SEATTLE (Reuters) - The family of a U.S missionary kidnapped in Nigeria earlier this year said on Thursday it paid a ransom to secure her release in March while receiving around-the-clock guidance from federal agents under a newly changed hostage-response policy.
Free Methodist Reverend Phyllis Sortor, 72, was kidnapped from her church academy compound in Emiworo, in Kogi State, in February and released 12 days later on a trail leading to the city of Lokoja hours after her family paid a ransom, her sister and a church official said.
Sortor’s sister and a senior church official said they were shepherded through the hostage-response process, but not the ransom negotiation, by Federal Bureau of Investigation and State Department officials in a process aligned with a new policy laid out by U.S. President Barack Obama on Wednesday.
“At some point they said, ‘you know you are the first case after a change has been put in place,’” her sister Jo Lewis said in Washington state. “They said it was either in process or had been changed and we were the first case that was experiencing this new change.”
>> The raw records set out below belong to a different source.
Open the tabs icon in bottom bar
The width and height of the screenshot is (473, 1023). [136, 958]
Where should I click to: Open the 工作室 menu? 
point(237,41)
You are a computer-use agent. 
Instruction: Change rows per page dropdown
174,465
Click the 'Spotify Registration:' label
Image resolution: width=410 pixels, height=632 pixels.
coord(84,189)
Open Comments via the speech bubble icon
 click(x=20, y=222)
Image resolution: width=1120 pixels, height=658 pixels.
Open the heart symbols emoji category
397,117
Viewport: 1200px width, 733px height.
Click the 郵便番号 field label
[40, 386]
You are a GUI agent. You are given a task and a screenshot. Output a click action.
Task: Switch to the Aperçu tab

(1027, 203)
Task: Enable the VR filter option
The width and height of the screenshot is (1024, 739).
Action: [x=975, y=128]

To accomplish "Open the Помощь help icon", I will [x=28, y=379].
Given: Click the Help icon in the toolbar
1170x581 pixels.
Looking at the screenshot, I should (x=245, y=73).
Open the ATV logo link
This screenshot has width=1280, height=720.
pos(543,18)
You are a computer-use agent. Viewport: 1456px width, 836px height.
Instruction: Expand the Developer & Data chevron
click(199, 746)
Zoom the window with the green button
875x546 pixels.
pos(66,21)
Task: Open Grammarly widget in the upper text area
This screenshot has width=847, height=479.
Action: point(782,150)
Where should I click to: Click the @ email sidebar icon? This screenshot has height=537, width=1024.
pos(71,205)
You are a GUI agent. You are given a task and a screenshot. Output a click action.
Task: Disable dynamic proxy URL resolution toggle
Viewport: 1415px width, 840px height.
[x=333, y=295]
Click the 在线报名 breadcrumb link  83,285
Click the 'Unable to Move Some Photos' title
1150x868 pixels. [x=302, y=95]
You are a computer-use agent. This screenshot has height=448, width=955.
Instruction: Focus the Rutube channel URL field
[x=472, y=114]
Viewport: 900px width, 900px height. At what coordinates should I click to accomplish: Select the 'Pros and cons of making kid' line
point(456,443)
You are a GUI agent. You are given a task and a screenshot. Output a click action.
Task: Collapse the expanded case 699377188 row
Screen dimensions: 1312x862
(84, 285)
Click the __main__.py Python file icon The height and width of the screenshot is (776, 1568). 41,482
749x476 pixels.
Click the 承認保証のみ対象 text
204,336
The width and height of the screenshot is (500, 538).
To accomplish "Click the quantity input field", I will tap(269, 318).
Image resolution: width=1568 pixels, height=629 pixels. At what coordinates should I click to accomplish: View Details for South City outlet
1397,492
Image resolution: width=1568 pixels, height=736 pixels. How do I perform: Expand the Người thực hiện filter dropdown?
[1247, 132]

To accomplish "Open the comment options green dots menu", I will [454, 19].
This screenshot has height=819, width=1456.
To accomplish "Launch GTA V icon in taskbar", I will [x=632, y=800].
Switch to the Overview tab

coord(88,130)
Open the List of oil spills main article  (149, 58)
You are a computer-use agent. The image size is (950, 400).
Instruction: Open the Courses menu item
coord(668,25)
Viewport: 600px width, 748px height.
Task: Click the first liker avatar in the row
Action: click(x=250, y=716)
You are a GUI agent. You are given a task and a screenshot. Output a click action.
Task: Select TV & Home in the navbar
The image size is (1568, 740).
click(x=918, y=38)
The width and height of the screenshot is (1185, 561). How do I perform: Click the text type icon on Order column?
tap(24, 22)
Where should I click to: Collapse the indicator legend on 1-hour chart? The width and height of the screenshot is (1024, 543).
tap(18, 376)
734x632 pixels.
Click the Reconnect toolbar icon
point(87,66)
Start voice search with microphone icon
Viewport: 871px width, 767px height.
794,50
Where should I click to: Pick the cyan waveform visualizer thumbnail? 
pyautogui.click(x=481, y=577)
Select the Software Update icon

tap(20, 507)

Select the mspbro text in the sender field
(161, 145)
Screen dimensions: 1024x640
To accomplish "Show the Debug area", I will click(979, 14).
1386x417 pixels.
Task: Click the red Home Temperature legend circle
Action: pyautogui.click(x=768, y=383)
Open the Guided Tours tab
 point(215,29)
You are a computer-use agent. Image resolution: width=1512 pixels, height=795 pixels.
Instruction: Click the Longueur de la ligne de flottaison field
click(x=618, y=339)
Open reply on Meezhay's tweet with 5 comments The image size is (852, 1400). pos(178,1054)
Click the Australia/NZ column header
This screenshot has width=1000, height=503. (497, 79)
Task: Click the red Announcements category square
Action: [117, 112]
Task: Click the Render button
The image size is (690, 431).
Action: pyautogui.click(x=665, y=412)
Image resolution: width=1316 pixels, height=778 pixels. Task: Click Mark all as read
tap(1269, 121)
The new approach was drawn up over six months after complaints by families that their efforts to free relatives had been discouraged and sometimes blocked by officials who threatened legal action if they raised a ransom privately.
It allows “communication with hostage takers by our government, the families of hostages or third parties who help these families,” Obama said.
The FBI declined to comment. The State Department did not immediately respond to a request for comment.
Lewis and Indianapolis-based Free Methodist Church-USA Bishop David Kendall, who was actively involved in securing Sortor’s release, said FBI agents openly answered questions, role-played to develop ways to humanize Sortor when addressing captors, and shared information about government actions.
They said federal officials monitored the process, but left the ransom wrangling to an outside negotiator, and provided frequent updates. The officials joined conference calls, one with more than 100 participants and half a dozen federal agents in her living room, Lewis said, adding one agent offered to spend the night.
“They didn’t give us monetary support, but they were here in force nearly every day, holding our hands, figuratively, and telling us what we might expect and how to react to different situations,” Lewis said. “But they did not tell me what to do.”
Lewis and Kendall declined to say how much they paid to secure her sister’s release, but said it was much less than the $300,000 initially sought by the captors. Donations came from across the country.
Sortor is currently back working as a missionary in Nigeria, guarded by security, Lewis said.
Lewis said getting access to information made her “much calmer,” but expressed concern about what the policy shift might mean for the more than 30 Americans the White House says are now being held against their will abroad.
“I have some hesitations because I am afraid that people in other countries will see this as an easy source of money,” Lewis said. “Perhaps there will be an uptick in kidnappings.”